I remember holding her for the first time and wanting the moment to last a lifetime.

I was reborn again four years later and lucky enough to have the same experience with my son.

Next month, my wife and I will take our daughter and son to a Shinto shrine for the Shichigosan (7-5-3) festival in which children ages 7, 5 and 3 dress in special clothes — usually a kimono for girls and a hakama for boys — and are placed under the protective blessing of the kami (guardian deity).

Shichigosan expresses a rite of passage, a ritual that marks the shifts and transitions of one social status to another. Age 3 marks the end of babyhood in Japanese custom; at 5, children begin to have formal relationships with other adults in the community; and 7 is a symbolic number in numerous religious traditions, signifying completion or fullness. At 7, then, a child has experienced the full richness of childhood and will soon enter the next stage of development, the so-called tweens phase.

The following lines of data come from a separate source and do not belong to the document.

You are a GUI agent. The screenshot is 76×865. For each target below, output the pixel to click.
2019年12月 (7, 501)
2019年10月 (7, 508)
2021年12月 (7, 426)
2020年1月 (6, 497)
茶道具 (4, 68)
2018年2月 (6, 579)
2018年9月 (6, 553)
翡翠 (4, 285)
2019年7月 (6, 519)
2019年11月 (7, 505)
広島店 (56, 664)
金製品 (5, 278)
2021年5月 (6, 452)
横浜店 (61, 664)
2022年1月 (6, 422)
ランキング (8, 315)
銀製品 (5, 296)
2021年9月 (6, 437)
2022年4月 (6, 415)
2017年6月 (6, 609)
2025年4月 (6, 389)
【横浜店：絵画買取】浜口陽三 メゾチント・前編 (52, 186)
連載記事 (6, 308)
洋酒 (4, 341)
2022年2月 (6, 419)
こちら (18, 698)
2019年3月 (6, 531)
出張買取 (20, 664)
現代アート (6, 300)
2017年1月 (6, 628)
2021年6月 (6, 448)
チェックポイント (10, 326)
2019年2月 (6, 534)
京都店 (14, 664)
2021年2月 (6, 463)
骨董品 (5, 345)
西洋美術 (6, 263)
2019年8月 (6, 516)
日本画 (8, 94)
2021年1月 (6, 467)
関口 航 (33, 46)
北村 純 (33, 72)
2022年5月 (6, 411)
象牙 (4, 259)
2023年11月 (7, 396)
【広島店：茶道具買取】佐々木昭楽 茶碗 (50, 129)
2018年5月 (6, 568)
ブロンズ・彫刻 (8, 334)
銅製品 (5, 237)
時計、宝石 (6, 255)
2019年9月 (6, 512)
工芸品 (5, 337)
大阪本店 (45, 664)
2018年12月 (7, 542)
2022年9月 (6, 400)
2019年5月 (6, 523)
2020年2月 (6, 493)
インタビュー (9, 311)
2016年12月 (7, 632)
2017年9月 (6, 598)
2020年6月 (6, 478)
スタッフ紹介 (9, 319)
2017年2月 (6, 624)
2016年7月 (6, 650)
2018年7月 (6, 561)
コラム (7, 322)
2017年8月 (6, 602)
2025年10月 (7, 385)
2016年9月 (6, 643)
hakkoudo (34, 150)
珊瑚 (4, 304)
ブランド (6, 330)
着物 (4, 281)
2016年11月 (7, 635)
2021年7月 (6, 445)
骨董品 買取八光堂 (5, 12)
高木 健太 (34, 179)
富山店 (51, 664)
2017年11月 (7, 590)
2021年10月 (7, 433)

During Shichigosan, parents thank the kami for blessings received and ask for continued guidance and protection for their children so that the children may live long and healthy lives. For the children, more importantly, they receive special candies symbolizing long life.

We will visit one of the local Shinto shrines and participate in the Shichigosan festivities not simply because we want to enjoy a traditional religious rite, but more importantly because we believe in celebrating our children's childhood. One of the basic messages in Japanese religion is that everything is impermanent. Life is fleeting and hence it should be appreciated fully. This in part is why the cherry blossom is cherished in Japan: It appears in full bloom for a few weeks and then it is gone. The innocence and wonder of childhood is sometimes like this.

I don't remember how much longer after turning 7 that I stopped holding my parents' hands, but I realize now that it was a step in the process of letting go. Because my daughter is beginning to leave her childhood, I want to appreciate her childhood as much as I can before it is completely gone.

So I will enjoy this time in my children's lives, this period when they are with me because they want to be with me, and not because they are obligated to, or because I am forcing them to. A time when they still look to hold my hand when walking, when they still want me to carry them when they're tired, when they still want to kiss me goodnight after reading them a bedtime story.

Soon these things will not be for me.

These, then, are the fleeting childhood moments that I will cherish for a lifetime, and these are the tiny treasures they give to me that make my life so rich. In short, the Shichigosan festival is a celebration of their childhood and an appreciation for the gift of parenthood.

Jay Sakashita teaches religion at Leeward Community College and the University of Hawai'i-Manoa. He has no hobbies, no time to read books and absolutely no social life. This is his children's fault.